Amico, M., and I. Van Keilegom. 2018. “Cure Models in Survival Analysis.” Annual Review of Statistics and Its Application 5: 311–42.
Chen, M. H., J. G. Ibrahim, and D. Sinha. 1999. “A New Bayesian Model for Survival Data with a Surviving Fraction.” Journal of the American Statistical Association 94 (447): 909–19.
Chen, Y. Q., and N. P. Jewell. 2001. “On a General Class of Semiparametric Hazards Regression Models.” Biometrika 88 (3): 687–702.
Lambert, P., and V. Bremhorst. 2019. “Estimation and Identification Issues in the Promotion Time Cure Model When the Same Covariates Influence Long-and Short-Term Survival.” Biometrical Journal 61 (2): 275–89.
Peng, Y., and B. Yu. 2021. Cure Models: Methods, Applications, and Implementation.

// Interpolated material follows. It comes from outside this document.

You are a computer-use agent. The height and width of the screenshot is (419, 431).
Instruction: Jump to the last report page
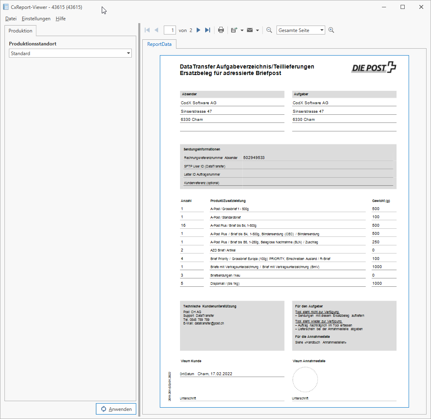click(208, 30)
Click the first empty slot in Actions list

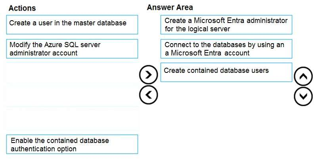[72, 72]
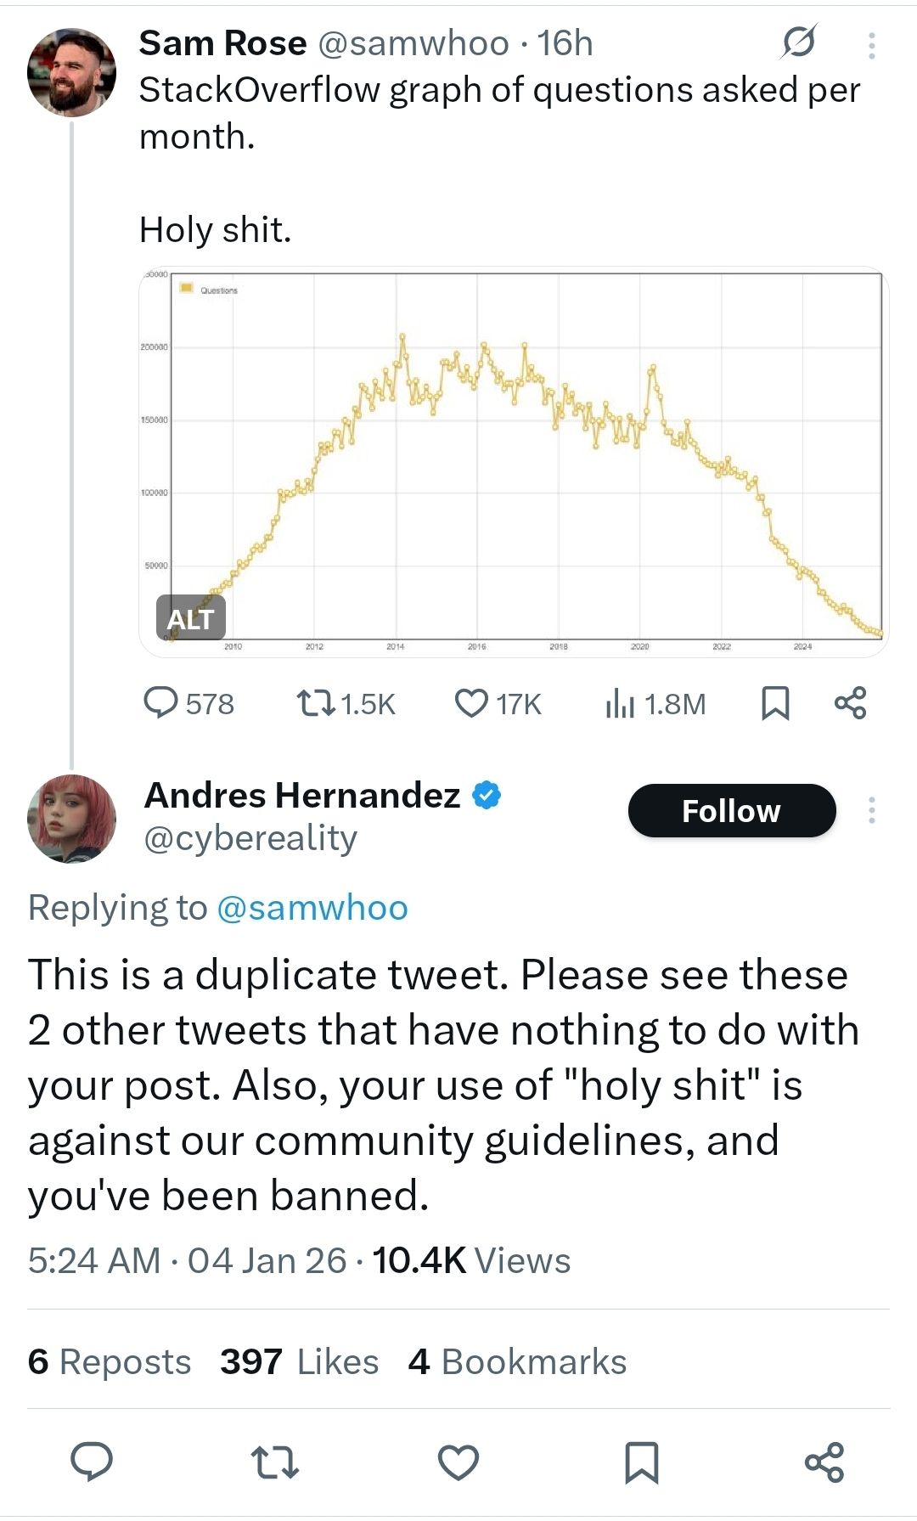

CRC Press.
Rubio, F. J., J. A. Espindola, and J. A. Montoya. 2023. “On Near-Redundancy and Identifiability of Parametric Hazard Regression Models Under Censoring.” Biometrical Journal 65 (8): 2300006.
Rubio, F. J., L. Remontet, N. P. Jewell, and A. Belot. 2019. “On a General Structure for Hazard-Based Regression Models: An Application to Population-Based Cancer Research.” Statistical Methods in Medical Research 28 (8): 2404–17.
Tsodikov, A. 1998. “A Proportional Hazards Model Taking Account of Long-Term Survivors.” Biometrics 54: 1508–16.
Yakovlev, A. Y., and A. D. Tsodikov. 1996. Stochastic Models of Tumor Latency and Their Biostatistical Applications. Vol. 1. Singapore: World Scientific.